JG: The "Influencer Free Zone" stickers are a play on our obsession with fame, and the visual of the "verified logo," which has come to represent beauty, importance, and influence in our society. Our obsession with fame often comes from an obsession with access, something that celebrities and "influencers" have in spades. It's what most people think they want. The VIP life where all doors are open. The stickers toy with this idea by turning the tables on it and closing the doors to those VIPs. Existing in an alternate universe where celebrities and influencers are persecuted and rejected, rather than exalted and revered. The goal of the stickers is to get people to rethink their ideas of influence, our desire for it, and the people we too often eagerly accept it from. The campaign aims to do this in the simplest and most camouflaged aesthetic form possible, so the idea can hit as hard as it can when, and if, the viewer finally notices it.
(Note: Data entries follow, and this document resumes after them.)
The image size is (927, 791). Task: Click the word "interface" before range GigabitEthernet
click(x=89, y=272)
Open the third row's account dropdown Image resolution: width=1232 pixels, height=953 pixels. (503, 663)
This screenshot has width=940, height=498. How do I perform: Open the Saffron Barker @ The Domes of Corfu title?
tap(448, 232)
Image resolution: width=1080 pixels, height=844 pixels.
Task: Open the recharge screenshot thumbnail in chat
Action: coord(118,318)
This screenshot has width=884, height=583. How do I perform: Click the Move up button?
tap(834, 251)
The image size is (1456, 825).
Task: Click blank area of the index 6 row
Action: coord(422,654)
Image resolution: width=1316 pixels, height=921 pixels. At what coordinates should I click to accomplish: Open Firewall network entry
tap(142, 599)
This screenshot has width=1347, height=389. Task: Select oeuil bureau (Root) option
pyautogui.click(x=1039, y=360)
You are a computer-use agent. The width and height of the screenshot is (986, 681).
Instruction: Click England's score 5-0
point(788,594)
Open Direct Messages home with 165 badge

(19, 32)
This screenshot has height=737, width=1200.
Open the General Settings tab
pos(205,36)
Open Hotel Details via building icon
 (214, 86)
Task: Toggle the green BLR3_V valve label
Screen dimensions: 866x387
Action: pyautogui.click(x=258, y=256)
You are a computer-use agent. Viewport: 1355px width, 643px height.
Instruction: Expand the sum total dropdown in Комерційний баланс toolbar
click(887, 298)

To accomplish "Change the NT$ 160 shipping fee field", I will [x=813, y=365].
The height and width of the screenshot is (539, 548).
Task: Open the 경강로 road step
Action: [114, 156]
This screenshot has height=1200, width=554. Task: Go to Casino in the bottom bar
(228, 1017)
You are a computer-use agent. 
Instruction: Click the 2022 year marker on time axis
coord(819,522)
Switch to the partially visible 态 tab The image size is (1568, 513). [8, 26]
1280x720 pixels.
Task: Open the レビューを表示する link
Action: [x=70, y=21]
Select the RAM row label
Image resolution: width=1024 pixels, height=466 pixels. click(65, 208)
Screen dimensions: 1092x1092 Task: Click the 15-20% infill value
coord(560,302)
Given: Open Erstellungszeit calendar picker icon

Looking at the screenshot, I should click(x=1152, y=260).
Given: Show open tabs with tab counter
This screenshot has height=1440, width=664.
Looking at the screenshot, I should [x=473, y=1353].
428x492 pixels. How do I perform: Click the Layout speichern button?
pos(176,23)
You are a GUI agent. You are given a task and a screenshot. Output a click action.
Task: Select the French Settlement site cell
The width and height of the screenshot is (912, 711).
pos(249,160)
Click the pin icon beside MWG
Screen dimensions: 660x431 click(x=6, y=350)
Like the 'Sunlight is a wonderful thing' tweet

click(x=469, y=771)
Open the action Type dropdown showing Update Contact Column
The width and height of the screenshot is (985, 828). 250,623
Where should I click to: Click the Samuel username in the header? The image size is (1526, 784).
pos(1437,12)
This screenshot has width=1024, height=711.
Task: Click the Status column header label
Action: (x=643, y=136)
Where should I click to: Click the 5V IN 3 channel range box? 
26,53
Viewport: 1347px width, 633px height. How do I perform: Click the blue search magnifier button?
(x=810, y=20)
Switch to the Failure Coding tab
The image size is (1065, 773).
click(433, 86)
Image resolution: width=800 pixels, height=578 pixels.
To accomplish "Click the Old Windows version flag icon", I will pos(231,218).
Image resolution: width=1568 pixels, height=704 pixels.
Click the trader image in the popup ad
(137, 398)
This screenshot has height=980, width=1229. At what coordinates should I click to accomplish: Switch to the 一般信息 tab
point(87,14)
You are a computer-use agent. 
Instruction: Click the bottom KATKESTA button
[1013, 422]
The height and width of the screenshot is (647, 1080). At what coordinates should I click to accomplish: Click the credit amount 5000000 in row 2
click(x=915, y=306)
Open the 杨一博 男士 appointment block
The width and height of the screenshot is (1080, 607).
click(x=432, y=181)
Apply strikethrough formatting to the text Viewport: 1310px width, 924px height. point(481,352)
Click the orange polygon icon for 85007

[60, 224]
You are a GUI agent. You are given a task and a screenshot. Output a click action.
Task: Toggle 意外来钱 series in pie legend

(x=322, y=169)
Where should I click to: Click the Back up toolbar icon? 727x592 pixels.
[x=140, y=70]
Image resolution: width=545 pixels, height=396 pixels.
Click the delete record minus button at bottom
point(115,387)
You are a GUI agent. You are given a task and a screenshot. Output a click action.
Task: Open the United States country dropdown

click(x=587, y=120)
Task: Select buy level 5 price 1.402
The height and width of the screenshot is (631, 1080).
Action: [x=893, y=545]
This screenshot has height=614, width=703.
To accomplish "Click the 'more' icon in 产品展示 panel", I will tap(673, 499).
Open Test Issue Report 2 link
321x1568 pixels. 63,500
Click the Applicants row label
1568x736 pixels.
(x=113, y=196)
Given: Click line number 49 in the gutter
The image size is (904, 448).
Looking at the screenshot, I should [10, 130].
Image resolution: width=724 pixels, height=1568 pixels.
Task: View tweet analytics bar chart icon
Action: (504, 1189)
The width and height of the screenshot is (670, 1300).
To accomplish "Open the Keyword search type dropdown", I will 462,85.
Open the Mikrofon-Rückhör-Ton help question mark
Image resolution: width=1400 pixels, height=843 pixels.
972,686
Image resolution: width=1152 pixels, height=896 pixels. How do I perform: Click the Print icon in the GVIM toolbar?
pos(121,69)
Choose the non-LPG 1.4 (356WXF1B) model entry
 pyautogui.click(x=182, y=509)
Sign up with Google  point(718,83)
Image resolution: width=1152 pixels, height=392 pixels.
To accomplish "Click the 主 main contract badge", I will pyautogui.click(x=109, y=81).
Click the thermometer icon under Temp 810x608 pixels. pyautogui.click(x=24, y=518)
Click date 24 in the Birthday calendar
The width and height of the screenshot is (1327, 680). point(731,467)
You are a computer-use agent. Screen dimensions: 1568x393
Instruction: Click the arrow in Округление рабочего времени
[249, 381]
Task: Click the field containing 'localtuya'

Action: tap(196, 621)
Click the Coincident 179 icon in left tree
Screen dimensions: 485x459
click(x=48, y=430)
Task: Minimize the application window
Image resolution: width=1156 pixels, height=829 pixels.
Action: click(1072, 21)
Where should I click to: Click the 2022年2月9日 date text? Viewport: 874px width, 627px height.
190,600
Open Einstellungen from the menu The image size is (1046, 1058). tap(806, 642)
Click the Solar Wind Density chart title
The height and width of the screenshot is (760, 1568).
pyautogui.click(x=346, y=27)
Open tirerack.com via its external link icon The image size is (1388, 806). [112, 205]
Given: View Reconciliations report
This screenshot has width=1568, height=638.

The "Appreciate Your Commute" posters aim towards a similar concept. Getting the viewer to see what they think is a normal MTA ad, only to get them to give it that double take and jolt necessary to see the ad from that different angle of unreadiness. The idea of 'appreciation.' Reminding New Yorkers that while a few minutes delay might seem like the end of the world, in some parts of the planet taking the train is so dangerous that it could actually become the end of your world. The artwork aims to get the viewer to rethink their city commute 'road rage,' even if just for a second.

All of @CultureCures' upcoming projects and campaigns will aim to stay true to this goal, being subversive and subliminal, and hopefully offering up new ideas for new perspectives. Keeping the projects in public places further helps capture the attention of real viewers and their unpreparedness to see art. To me those are perhaps the best types of viewers, the ones that don't even know they're viewers till the idea has already snuck in and confronted them.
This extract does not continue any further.